━━━━━ The data ━━━━━

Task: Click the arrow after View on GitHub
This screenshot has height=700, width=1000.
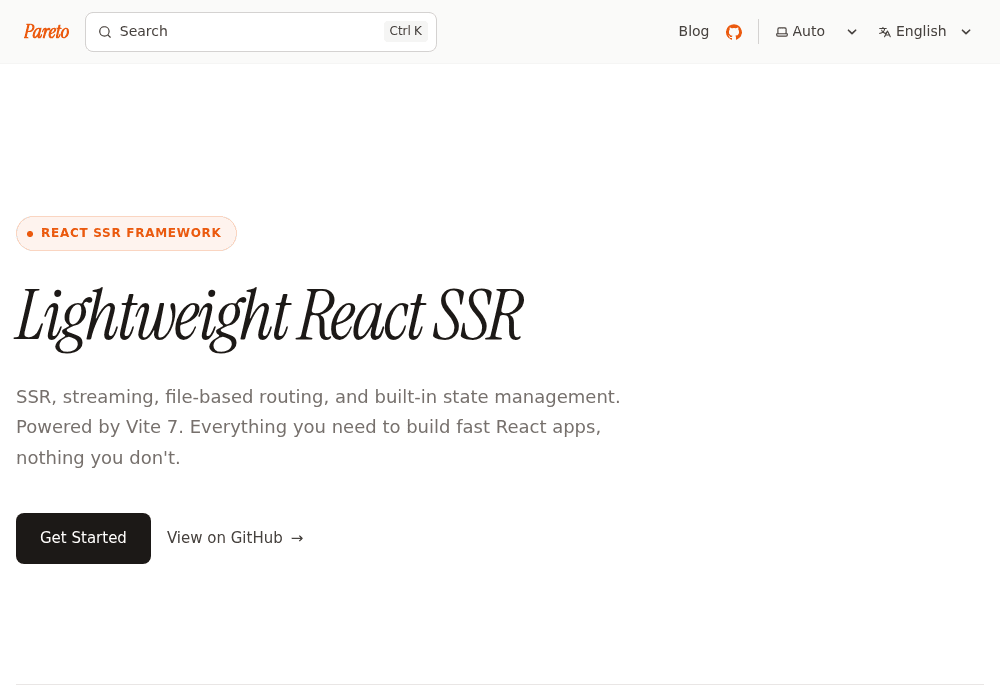Action: 297,538
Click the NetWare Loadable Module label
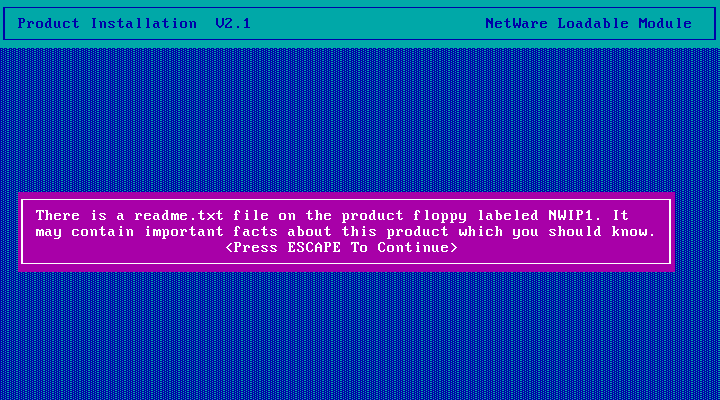This screenshot has height=400, width=720. [x=588, y=23]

━━━━━

Exercise details:
Every line above should be transcribed word for word; leave the pictures out.

Answer to the problem:
Task: Click the arrow after View on GitHub
This screenshot has height=700, width=1000.
Action: 297,538
Click the NetWare Loadable Module label
This screenshot has height=400, width=720. [x=588, y=23]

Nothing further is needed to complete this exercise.